Aim of the exercise >> Transcribe the records without changes, beginning at the line that contains "The height and width of the screenshot is (620, 1530)." and stopping after the line that contains "This screenshot has height=894, width=808.".

*** Supplied data ***

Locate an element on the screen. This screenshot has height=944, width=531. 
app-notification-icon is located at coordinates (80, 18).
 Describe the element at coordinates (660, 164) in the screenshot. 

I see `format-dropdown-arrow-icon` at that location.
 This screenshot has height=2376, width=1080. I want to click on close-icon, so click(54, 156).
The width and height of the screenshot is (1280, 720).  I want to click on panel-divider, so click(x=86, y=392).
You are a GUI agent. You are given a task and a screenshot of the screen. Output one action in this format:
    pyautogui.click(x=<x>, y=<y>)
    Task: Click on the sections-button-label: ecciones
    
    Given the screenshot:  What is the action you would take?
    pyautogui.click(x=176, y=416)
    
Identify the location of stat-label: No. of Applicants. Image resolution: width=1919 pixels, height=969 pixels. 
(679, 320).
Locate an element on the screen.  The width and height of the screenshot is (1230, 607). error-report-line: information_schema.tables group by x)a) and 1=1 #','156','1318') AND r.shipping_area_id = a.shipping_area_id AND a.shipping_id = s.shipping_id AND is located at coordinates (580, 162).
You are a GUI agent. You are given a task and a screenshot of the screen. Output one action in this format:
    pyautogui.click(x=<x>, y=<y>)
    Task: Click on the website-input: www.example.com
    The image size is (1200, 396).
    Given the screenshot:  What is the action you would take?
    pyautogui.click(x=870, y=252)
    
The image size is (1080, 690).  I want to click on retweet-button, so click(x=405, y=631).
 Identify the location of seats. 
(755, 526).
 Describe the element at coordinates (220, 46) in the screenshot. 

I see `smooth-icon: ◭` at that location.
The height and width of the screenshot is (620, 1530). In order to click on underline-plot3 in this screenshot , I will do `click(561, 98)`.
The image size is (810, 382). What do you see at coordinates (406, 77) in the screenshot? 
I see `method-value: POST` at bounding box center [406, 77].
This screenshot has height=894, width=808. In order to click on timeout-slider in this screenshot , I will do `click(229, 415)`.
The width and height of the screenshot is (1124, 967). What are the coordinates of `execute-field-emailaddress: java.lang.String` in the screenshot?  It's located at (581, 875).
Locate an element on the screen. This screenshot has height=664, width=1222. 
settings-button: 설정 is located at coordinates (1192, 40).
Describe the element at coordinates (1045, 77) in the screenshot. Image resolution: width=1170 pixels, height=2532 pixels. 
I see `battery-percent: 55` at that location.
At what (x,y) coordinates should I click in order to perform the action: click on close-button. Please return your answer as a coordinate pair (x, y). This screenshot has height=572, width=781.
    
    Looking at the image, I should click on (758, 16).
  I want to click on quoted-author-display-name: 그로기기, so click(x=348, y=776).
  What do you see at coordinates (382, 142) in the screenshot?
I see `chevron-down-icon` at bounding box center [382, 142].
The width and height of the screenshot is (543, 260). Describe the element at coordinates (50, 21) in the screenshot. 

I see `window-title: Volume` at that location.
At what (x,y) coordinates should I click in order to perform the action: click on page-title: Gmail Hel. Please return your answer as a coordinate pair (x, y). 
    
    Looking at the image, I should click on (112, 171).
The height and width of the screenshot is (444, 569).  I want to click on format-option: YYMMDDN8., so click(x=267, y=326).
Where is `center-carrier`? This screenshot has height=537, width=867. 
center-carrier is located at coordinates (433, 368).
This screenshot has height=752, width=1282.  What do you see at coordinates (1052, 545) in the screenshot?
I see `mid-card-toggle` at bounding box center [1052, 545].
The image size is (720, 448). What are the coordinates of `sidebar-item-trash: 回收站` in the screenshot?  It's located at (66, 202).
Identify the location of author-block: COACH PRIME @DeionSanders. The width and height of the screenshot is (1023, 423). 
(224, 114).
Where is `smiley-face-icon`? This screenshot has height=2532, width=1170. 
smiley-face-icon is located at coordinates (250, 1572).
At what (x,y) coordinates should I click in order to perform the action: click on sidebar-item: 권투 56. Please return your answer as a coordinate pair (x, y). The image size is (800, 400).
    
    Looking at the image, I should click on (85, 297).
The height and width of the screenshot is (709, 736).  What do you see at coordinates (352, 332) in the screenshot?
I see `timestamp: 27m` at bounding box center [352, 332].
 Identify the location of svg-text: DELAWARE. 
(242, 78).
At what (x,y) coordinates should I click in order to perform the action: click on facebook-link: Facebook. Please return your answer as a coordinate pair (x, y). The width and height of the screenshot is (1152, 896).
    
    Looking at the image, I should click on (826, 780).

*** End of Supplied data ***

Exercise response >>
The height and width of the screenshot is (620, 1530). In order to click on underline-plot3 in this screenshot , I will do `click(561, 98)`.
The image size is (810, 382). What do you see at coordinates (406, 77) in the screenshot? 
I see `method-value: POST` at bounding box center [406, 77].
This screenshot has height=894, width=808. In order to click on timeout-slider in this screenshot , I will do `click(229, 415)`.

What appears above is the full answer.